Elders arrested protesting Citibank’s billions in fossil fuel financing amid record heatwaves

Dozens of senior climate activists, including 350.org co-founder Bill McKibben, arrested in New York City while highlighting Citibank’s leading role in financing fossil fuel projects amid worsening climate crisis.

Image Credit: Bill McKibben (@billmckibben) / X

Dozens of elder climate activists, including 350.org co-founder Bill McKibben, were arrested Monday in New York City while protesting Citibank’s continued financing of fossil fuel projects. The protest took place as Earth experienced what is likely to be its hottest summer on record, highlighting a worsening planetary emergency.

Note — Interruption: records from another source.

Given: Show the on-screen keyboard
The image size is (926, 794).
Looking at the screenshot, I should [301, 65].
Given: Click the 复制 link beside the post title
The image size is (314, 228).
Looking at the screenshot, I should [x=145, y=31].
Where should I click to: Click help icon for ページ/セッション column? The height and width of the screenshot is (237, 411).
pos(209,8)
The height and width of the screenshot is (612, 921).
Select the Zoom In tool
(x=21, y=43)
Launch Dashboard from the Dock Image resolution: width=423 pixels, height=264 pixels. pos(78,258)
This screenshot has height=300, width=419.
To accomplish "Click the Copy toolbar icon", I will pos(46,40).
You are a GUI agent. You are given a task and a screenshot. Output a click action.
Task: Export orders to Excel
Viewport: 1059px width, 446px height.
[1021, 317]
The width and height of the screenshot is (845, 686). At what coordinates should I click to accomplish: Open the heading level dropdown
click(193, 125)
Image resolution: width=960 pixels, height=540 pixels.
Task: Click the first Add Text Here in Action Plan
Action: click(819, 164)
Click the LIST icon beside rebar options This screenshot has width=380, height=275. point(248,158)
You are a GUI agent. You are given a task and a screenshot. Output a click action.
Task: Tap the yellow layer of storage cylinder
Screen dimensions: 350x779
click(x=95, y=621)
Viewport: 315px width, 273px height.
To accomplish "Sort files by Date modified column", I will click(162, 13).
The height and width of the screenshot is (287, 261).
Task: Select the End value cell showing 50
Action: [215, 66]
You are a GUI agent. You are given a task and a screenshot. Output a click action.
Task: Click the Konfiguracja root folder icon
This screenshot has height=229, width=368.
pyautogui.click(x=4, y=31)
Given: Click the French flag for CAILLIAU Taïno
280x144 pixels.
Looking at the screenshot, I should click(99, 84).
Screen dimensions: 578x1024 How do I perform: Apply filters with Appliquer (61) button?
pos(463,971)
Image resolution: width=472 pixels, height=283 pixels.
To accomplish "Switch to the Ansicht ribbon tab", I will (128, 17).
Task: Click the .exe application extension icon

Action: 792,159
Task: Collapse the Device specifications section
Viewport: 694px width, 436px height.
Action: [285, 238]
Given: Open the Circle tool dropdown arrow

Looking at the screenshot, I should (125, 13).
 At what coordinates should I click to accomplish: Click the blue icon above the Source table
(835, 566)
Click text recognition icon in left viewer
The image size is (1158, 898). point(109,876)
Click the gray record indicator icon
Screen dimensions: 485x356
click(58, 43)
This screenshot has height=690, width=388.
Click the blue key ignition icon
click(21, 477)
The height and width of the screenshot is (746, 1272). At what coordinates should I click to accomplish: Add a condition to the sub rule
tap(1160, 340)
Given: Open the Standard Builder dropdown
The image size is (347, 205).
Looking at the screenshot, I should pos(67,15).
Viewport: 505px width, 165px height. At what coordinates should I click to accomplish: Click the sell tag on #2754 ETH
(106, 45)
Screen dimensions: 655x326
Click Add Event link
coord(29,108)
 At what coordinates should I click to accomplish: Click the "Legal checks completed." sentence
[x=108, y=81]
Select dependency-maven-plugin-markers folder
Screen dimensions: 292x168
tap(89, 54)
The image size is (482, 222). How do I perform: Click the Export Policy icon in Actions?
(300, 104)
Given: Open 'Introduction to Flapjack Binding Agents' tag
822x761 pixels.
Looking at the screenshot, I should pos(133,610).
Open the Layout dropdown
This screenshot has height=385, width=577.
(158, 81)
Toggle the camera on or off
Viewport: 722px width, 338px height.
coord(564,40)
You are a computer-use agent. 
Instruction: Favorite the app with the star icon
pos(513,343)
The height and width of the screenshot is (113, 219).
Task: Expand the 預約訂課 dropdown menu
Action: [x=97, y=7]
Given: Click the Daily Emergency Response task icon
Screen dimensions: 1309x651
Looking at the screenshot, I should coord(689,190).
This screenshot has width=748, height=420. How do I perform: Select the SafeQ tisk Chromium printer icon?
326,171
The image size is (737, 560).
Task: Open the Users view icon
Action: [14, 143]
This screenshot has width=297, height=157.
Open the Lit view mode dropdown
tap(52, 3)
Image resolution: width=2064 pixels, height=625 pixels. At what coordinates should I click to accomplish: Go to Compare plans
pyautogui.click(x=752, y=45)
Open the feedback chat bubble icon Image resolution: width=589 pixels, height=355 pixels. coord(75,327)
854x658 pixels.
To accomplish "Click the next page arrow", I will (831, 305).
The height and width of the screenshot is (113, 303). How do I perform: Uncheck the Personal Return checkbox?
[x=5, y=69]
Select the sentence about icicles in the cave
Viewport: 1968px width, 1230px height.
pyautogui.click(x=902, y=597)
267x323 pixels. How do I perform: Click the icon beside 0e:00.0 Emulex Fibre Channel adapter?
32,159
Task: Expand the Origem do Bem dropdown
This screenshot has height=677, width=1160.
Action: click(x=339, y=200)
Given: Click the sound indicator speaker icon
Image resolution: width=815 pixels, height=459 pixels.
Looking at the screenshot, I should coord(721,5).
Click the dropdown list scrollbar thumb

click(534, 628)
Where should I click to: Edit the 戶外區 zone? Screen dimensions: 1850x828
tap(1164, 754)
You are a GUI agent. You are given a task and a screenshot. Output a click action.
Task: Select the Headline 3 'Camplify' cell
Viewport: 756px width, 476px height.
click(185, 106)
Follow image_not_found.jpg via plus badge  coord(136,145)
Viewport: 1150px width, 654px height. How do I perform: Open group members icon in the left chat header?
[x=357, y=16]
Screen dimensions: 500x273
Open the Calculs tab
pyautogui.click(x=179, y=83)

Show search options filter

The group, known as Third Act, which consists mostly of members aged 60 and older, led a “funeral procession” near Citibank’s Manhattan headquarters. The demonstration was held in remembrance of senior citizens who have died during recent heatwaves and to condemn the bank for being the leading funder of fossil fuel expansion worldwide. This event is part of a series of ongoing climate protests organized by Summer of Heat.

Summer of Heat reported that McKibben was among the 46 demonstrators arrested on Monday. The campaign has now seen a total of 305 arrests in its historic series of relentless, disruptive protests aimed at stopping Wall Street’s funding of oil, coal, and gas projects.

“Older Americans are worried about growing climate extremes and how Wall Street is using their savings to harm the planet and their grandchildren’s future,” said Summer of Heat. “Third Act supporters are retired teachers, healthcare professionals, lawyers, union members, parents, grandparents, great aunts, uncles, and now activists. They are taking action—together with youth and families—to make a difference! They are calling on banks like Citi to invest in a peaceful and livable world for all.”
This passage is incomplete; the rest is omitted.